## What is needed
Line count for "legend": give how many lines in the data below contain it, with no other words.

------ Record extracts ------

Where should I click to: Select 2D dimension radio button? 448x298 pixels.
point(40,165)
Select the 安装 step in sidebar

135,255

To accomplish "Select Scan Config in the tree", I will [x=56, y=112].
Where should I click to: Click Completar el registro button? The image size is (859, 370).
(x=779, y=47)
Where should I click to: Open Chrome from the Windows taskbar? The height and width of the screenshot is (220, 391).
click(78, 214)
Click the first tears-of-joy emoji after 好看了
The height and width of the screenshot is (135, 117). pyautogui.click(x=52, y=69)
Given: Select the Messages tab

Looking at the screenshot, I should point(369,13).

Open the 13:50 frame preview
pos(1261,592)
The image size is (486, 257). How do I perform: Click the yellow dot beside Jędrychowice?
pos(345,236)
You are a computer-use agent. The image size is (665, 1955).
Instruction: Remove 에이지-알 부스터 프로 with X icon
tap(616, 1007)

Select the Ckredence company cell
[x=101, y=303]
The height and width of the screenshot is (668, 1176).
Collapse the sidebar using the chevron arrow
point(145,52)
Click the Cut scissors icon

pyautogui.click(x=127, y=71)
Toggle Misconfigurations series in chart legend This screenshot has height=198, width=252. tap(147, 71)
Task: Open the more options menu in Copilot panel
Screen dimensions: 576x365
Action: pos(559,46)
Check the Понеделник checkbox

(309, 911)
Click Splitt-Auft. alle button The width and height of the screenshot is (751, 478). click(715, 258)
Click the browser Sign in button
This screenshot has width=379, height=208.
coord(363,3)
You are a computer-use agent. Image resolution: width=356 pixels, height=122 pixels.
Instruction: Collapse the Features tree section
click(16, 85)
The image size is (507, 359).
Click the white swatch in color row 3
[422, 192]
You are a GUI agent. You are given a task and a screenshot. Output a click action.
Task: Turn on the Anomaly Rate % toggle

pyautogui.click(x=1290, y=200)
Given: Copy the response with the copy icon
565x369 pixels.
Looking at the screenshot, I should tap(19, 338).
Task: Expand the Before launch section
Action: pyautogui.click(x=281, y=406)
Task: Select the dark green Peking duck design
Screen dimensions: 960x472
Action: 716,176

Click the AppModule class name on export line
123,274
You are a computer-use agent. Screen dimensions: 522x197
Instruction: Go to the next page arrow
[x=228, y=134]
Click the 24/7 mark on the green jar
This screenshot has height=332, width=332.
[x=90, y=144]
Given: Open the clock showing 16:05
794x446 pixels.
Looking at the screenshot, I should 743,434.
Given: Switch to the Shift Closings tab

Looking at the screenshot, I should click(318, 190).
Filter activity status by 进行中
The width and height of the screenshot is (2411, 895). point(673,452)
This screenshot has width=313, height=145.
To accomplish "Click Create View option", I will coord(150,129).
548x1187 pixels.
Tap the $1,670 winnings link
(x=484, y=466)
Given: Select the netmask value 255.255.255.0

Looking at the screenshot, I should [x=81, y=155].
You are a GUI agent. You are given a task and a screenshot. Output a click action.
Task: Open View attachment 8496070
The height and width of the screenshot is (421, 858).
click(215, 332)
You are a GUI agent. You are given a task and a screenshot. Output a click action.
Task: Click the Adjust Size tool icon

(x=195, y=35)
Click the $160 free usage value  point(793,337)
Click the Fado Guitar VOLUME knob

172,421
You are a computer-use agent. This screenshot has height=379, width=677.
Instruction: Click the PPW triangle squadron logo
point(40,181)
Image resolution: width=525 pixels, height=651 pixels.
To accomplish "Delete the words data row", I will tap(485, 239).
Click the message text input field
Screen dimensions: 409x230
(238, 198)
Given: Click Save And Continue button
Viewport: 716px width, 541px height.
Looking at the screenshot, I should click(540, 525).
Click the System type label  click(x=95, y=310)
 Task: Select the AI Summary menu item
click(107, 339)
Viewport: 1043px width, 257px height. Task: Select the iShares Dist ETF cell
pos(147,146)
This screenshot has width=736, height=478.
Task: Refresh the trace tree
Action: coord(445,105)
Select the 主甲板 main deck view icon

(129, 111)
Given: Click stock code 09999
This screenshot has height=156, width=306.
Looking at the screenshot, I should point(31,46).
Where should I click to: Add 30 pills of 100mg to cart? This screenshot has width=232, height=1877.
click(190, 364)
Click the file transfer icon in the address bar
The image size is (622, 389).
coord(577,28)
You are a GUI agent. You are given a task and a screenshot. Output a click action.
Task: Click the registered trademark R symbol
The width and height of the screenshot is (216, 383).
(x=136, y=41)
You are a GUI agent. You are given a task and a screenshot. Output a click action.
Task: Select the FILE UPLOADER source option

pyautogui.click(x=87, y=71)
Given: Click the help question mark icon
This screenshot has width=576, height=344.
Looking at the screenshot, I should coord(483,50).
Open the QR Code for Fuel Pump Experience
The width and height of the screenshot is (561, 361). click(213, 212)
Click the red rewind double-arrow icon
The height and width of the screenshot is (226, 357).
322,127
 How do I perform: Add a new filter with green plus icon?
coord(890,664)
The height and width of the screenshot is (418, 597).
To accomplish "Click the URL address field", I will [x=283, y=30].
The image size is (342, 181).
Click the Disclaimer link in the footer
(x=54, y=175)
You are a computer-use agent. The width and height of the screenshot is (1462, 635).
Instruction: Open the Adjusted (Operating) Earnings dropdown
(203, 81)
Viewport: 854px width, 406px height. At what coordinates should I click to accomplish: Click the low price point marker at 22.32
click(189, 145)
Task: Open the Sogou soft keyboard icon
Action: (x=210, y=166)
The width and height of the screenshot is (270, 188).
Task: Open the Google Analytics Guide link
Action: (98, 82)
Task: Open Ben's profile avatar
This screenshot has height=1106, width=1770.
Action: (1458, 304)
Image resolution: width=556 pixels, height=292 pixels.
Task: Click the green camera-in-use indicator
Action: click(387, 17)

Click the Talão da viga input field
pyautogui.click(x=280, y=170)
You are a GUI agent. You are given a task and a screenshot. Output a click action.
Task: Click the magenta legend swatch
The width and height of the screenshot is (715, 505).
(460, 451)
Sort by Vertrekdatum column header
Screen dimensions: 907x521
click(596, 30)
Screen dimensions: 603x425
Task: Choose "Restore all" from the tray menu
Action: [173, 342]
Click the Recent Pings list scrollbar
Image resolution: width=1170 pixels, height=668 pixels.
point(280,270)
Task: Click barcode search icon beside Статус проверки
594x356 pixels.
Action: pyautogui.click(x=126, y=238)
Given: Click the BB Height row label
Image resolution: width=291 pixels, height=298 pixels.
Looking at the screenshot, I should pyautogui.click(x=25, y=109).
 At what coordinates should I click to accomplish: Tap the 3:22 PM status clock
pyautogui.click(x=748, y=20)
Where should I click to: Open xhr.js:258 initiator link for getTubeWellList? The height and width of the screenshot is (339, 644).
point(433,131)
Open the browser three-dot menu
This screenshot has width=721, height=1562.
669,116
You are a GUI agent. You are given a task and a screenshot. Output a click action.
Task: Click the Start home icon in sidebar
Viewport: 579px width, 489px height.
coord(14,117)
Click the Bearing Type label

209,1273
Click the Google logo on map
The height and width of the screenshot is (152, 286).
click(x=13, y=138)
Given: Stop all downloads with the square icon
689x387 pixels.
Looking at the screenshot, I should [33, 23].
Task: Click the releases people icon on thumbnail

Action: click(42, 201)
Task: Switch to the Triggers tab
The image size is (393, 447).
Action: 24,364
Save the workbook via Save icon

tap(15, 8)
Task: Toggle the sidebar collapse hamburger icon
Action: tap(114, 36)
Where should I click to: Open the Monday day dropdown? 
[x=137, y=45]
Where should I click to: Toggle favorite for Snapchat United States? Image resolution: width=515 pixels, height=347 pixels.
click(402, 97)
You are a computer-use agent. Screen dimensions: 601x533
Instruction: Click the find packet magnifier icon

------

## Response to the task
2